Autocracy's the thing back home

A "democratized" Security Council may be more reluctant to address the civil and ethnic conflicts that have roiled Africa and Asia. Many developing countries enjoy autocratic one-party regimes back home.

And then there's realism about military power. Diplomacy without force, a distinguished diplomat has quipped, resembles baseball without a bat. The UN came to grief in the former Yugoslavia by failing to quell the fighting early on. Many developing countries feel even more halting about robust use of force by the UN.

Not least, there is the problem of Israel. The UN works - with a rigidity not always advertised - through regional groups. Each regional caucus chooses its Council candidates, and the choices are routinely endorsed by the Assembly. But Israel has been refused membership in every regional group. Like a man without a country, Israel is the only state without a region and thus the only state ineligible for the Council.
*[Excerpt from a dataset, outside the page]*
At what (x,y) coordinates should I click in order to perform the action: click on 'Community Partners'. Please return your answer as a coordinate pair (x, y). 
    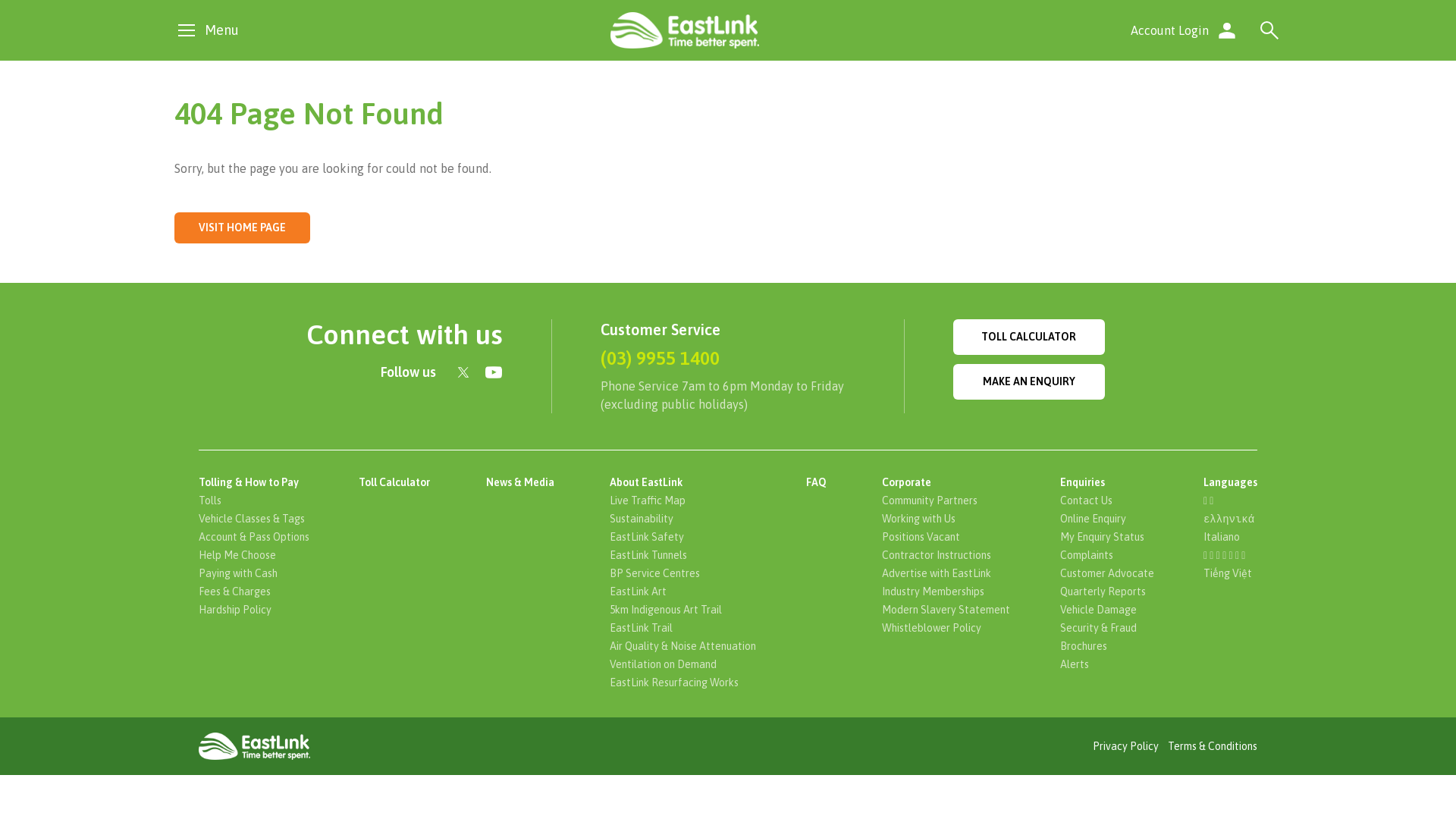
    Looking at the image, I should click on (934, 500).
In January, Mr Annan advised Council members that the "WEOG" group - West Europeans and Others - might admit Israel as a "temporary member." But the temperature has since cooled.

Another sore issue is new permanent members. The US favors permanent seats for Germany and Japan, and a total cap of 20 or 21 countries. The US hopes Germany's and Japan's increased share of peacekeeping assessments will help meet congressional budget limitations.

Musical chairs

But the Italians blanch at the idea of a new permanent seat for Germany. (Italy is the sixth largest contributor financially.) Other Asian high-performing economies won't easily accede to Japan. And the Nonaligned Movement objects to any new permanent seats for developed countries only.
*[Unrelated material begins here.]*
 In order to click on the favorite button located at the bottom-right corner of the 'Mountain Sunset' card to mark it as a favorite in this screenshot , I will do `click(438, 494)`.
Perhaps the most thwarting issue is how to choose new regional representatives. Regional rivals like Brazil, Argentina, Mexico, and Chile will not yield to each other. Ditto for Nigeria, Egypt, and South Africa. The Asian footrace includes India, Pakistan, Malaysia, and Indonesia.

Italy has proposed accommodating all the major players through a new aristocracy of 30 countries, to rotate among 10 new seats.
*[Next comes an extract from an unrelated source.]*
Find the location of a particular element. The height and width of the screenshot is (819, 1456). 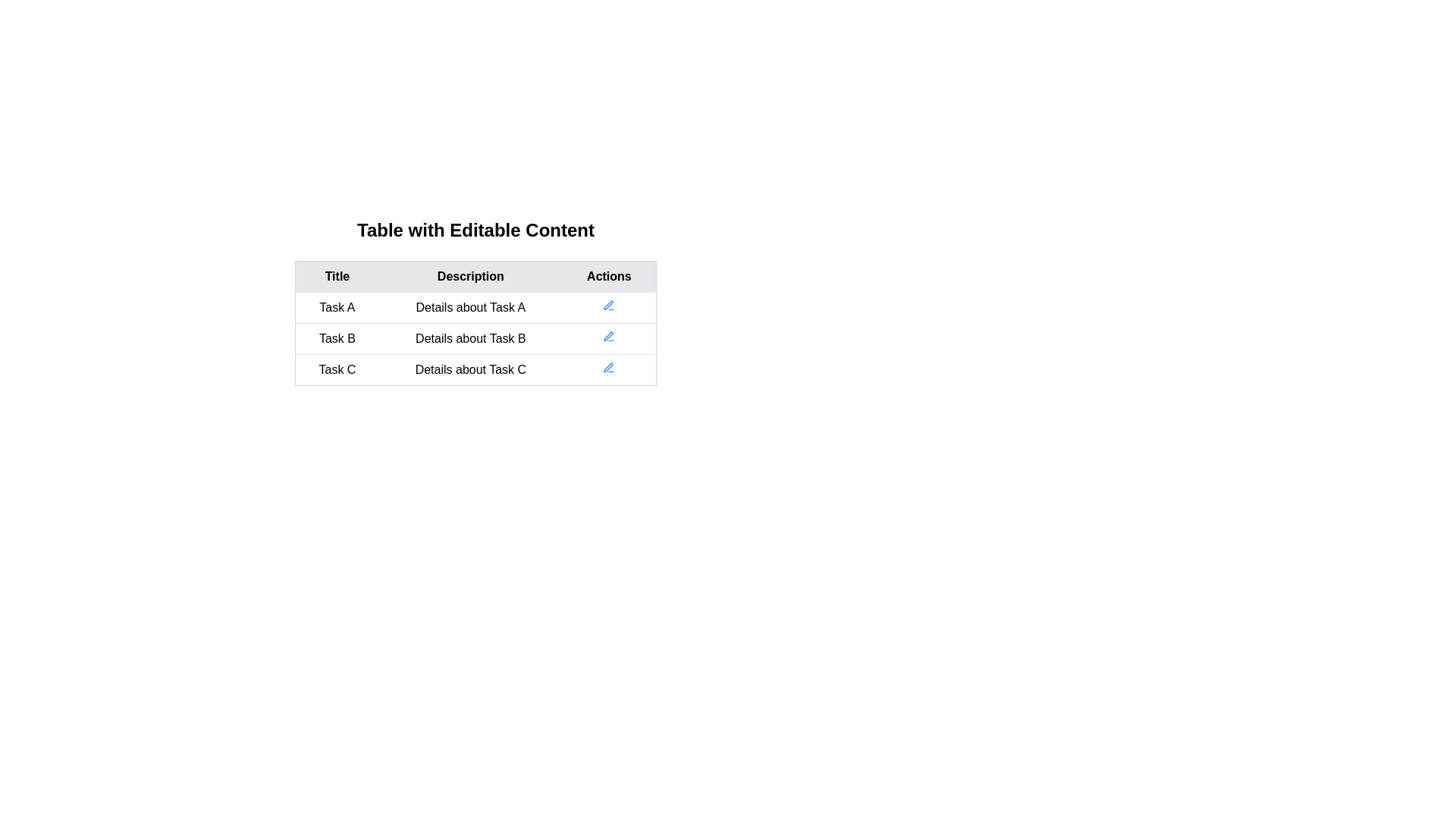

Germany has floated an eclectic "2-3-4" solution in a "non-paper paper" issued via Kuala Lumpur, Malaysia. Germany's and Japan's new permanent seats would be supplemented by three new regional permanent seats, to be filled by Asian, African, and Latin American countries through any method preferred in each region. Four nonpermanent seats would also go to these regions and Eastern Europe.

No consensus has yet emerged, either in the General Assembly working group or in the rump "Butler Group" started by Australia's Ambassador Richard Butler. But both groups have also vowed to act this spring.

These fix-ups overlook one simple interim possibility: Keep the Council at 15 but allow countries in nonpermanent seats to be elected to consecutive terms, which is not permitted now. The competition for spots could be, in part, a financial and peacekeeping bake-off. Germany and Japan, as prime financial contributors, might well be elected for several terms.

One thing is clear: In the name of democratization, don't dull an effective working tool. The Security Council should not be diluted into a second General Assembly.

* Ruth Wedgwood is a professor of law at Yale University and a senior fellow at the Council on Foreign Relations in New York.